What about managing life with these experiences?

Even trying to manage life with these factors is exhausting. You have to try and pace yourself. To estimate how much will be too much. To balance your commitments with time for the rest and recovery you know you will need to be able to function again. The list goes on. And these coping mechanisms all require energy that we don’t really have.

The most exhausting part of all?

The most exhausting part has got to be dealing with other people’s judgements at the same time as trying to cope with all of the above. People don’t see or understand what it’s like to live this life day to day. But they seem to feel qualified to pass judgement.

When people ask you how you spend your time, ‘coping’ doesn’t seem to be an acceptable answer. Those things that help you cope are dismissed as trivial hobbies and interests. It is deemed you are not contributing to society in a socially accepted manner. We are judged against the standards of what success, happiness and quality of life mean for the majority of non-autistic people. Or, more accurately, what they have been told to aspire towards. If we are not aspiring to those same things, it must just be laziness.
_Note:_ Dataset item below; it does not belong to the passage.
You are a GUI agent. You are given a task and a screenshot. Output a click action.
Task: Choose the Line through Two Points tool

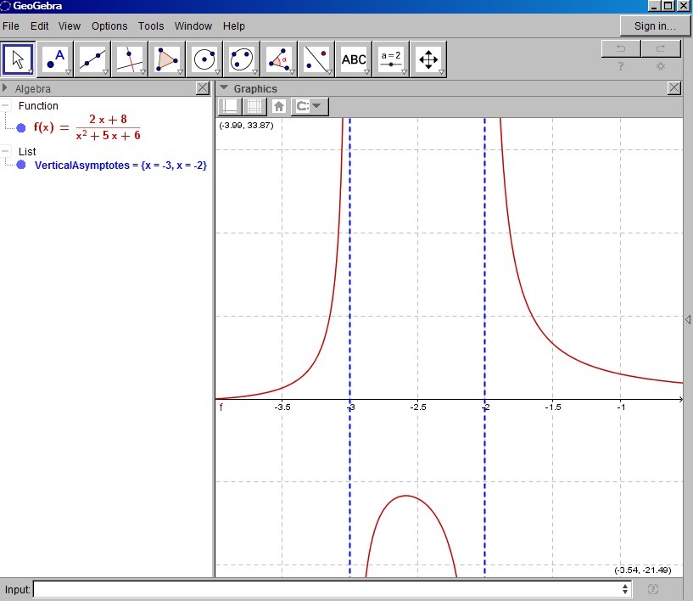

Well there is no single notion of quality of life. It rightly differs for each individual person. The way I choose to (or have to) live my life might be different, but there’s nothing wrong with it. Choosing to stand against what society expects and to follow your own path, all while facing scrutiny and criticism from others? That takes incredible strength and energy.

Final thoughts

Before you judge someone, think about this. Do you know how it feels to be in physical pain every single day? And to have your mind racing with a thousand thoughts a second? It’s completely exhausting. And that’s before I’ve even started anything. Never mind medication changes or hospital appointments on top. I used to do so much, but then one day I broke and I just don’t work the same way I used to.

Despite that, I think I have been making good progress to making myself healthier in the long term. I’ve been working on fitness, changes in mindset and trying to rediscover who I really am under the masking. Again, all exhausting but important work. I also keep to routines and I give myself purpose, working on projects that bring me joy.

I work every day to stay well. My husband and close friends and family know this and understand this. But sometimes it’s even easy for them to forget or overlook it. Other people might think I’m not spending my time on anything constructive. But they can’t see how I’m feeling – physically and mentally. And just to make the point – what’s a good use of my time is for me to decide, not anyone else.